**Task to complete**
Every record below should appear in your answer, copied exactly.

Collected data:
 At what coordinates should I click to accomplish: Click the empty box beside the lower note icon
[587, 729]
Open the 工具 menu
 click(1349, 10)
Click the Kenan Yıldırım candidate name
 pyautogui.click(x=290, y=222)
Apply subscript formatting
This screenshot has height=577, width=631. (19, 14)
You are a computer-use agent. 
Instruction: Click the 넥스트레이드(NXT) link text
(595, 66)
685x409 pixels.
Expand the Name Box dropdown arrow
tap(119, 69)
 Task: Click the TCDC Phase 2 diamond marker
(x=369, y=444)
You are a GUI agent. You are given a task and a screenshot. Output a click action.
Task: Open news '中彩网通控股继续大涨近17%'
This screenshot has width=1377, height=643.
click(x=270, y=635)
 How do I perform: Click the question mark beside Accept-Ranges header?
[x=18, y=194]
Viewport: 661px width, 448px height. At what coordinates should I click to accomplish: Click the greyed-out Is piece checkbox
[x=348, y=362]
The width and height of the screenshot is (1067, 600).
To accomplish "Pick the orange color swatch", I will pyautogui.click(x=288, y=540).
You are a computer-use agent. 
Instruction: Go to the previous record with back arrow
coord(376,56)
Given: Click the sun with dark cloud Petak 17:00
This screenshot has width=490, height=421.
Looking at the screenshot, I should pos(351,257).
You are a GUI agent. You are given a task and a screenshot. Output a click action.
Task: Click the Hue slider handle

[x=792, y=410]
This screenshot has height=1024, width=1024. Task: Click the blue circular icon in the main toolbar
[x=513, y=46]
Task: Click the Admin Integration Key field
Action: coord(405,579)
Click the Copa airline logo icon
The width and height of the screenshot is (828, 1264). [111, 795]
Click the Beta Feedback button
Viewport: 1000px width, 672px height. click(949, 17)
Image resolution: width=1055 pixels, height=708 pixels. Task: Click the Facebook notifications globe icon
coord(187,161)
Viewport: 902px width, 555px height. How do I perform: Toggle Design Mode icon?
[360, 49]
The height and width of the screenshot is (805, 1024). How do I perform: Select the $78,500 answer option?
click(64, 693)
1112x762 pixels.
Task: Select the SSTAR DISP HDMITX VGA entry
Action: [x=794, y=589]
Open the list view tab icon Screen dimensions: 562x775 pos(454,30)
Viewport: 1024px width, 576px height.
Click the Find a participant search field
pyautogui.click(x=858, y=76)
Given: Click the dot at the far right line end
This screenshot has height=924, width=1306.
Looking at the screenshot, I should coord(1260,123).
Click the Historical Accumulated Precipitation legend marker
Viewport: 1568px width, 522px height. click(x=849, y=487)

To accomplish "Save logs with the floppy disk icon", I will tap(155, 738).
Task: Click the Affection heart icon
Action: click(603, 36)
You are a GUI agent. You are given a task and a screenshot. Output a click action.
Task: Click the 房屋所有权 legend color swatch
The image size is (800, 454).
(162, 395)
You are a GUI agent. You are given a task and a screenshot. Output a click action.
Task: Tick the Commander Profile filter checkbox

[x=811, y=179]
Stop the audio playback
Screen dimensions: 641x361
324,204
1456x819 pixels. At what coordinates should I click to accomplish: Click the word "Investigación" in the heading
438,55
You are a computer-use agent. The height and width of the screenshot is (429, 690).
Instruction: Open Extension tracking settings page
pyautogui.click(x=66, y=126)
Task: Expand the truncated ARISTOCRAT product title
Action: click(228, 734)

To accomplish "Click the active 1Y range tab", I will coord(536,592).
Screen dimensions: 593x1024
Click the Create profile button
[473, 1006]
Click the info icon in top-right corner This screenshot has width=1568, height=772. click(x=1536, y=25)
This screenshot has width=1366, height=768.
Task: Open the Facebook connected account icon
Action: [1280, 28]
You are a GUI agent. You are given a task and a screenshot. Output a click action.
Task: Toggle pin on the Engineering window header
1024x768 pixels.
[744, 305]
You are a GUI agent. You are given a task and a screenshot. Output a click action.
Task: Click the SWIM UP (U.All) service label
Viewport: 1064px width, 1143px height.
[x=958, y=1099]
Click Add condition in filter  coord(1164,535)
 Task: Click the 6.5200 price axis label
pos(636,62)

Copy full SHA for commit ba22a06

**Task output**
 At what coordinates should I click to accomplish: Click the empty box beside the lower note icon
[587, 729]
Open the 工具 menu
 click(1349, 10)
Click the Kenan Yıldırım candidate name
 pyautogui.click(x=290, y=222)
Apply subscript formatting
This screenshot has height=577, width=631. (19, 14)
You are a computer-use agent. 
Instruction: Click the 넥스트레이드(NXT) link text
(595, 66)
685x409 pixels.
Expand the Name Box dropdown arrow
tap(119, 69)
 Task: Click the TCDC Phase 2 diamond marker
(x=369, y=444)
You are a GUI agent. You are given a task and a screenshot. Output a click action.
Task: Open news '中彩网通控股继续大涨近17%'
This screenshot has width=1377, height=643.
click(x=270, y=635)
 How do I perform: Click the question mark beside Accept-Ranges header?
[x=18, y=194]
Viewport: 661px width, 448px height. At what coordinates should I click to accomplish: Click the greyed-out Is piece checkbox
[x=348, y=362]
The width and height of the screenshot is (1067, 600).
To accomplish "Pick the orange color swatch", I will pyautogui.click(x=288, y=540).
You are a computer-use agent. 
Instruction: Go to the previous record with back arrow
coord(376,56)
Given: Click the sun with dark cloud Petak 17:00
This screenshot has width=490, height=421.
Looking at the screenshot, I should pos(351,257).
You are a GUI agent. You are given a task and a screenshot. Output a click action.
Task: Click the Hue slider handle

[x=792, y=410]
This screenshot has height=1024, width=1024. Task: Click the blue circular icon in the main toolbar
[x=513, y=46]
Task: Click the Admin Integration Key field
Action: coord(405,579)
Click the Copa airline logo icon
The width and height of the screenshot is (828, 1264). [111, 795]
Click the Beta Feedback button
Viewport: 1000px width, 672px height. click(949, 17)
Image resolution: width=1055 pixels, height=708 pixels. Task: Click the Facebook notifications globe icon
coord(187,161)
Viewport: 902px width, 555px height. How do I perform: Toggle Design Mode icon?
[360, 49]
The height and width of the screenshot is (805, 1024). How do I perform: Select the $78,500 answer option?
click(64, 693)
1112x762 pixels.
Task: Select the SSTAR DISP HDMITX VGA entry
Action: [x=794, y=589]
Open the list view tab icon Screen dimensions: 562x775 pos(454,30)
Viewport: 1024px width, 576px height.
Click the Find a participant search field
pyautogui.click(x=858, y=76)
Given: Click the dot at the far right line end
This screenshot has height=924, width=1306.
Looking at the screenshot, I should coord(1260,123).
Click the Historical Accumulated Precipitation legend marker
Viewport: 1568px width, 522px height. click(x=849, y=487)

To accomplish "Save logs with the floppy disk icon", I will tap(155, 738).
Task: Click the Affection heart icon
Action: click(603, 36)
You are a GUI agent. You are given a task and a screenshot. Output a click action.
Task: Click the 房屋所有权 legend color swatch
The image size is (800, 454).
(162, 395)
You are a GUI agent. You are given a task and a screenshot. Output a click action.
Task: Tick the Commander Profile filter checkbox

[x=811, y=179]
Stop the audio playback
Screen dimensions: 641x361
324,204
1456x819 pixels. At what coordinates should I click to accomplish: Click the word "Investigación" in the heading
438,55
You are a computer-use agent. The height and width of the screenshot is (429, 690).
Instruction: Open Extension tracking settings page
pyautogui.click(x=66, y=126)
Task: Expand the truncated ARISTOCRAT product title
Action: click(228, 734)

To accomplish "Click the active 1Y range tab", I will coord(536,592).
Screen dimensions: 593x1024
Click the Create profile button
[473, 1006]
Click the info icon in top-right corner This screenshot has width=1568, height=772. click(x=1536, y=25)
This screenshot has width=1366, height=768.
Task: Open the Facebook connected account icon
Action: [1280, 28]
You are a GUI agent. You are given a task and a screenshot. Output a click action.
Task: Toggle pin on the Engineering window header
1024x768 pixels.
[744, 305]
You are a GUI agent. You are given a task and a screenshot. Output a click action.
Task: Click the SWIM UP (U.All) service label
Viewport: 1064px width, 1143px height.
[x=958, y=1099]
Click Add condition in filter  coord(1164,535)
 Task: Click the 6.5200 price axis label
pos(636,62)

Copy full SHA for commit ba22a06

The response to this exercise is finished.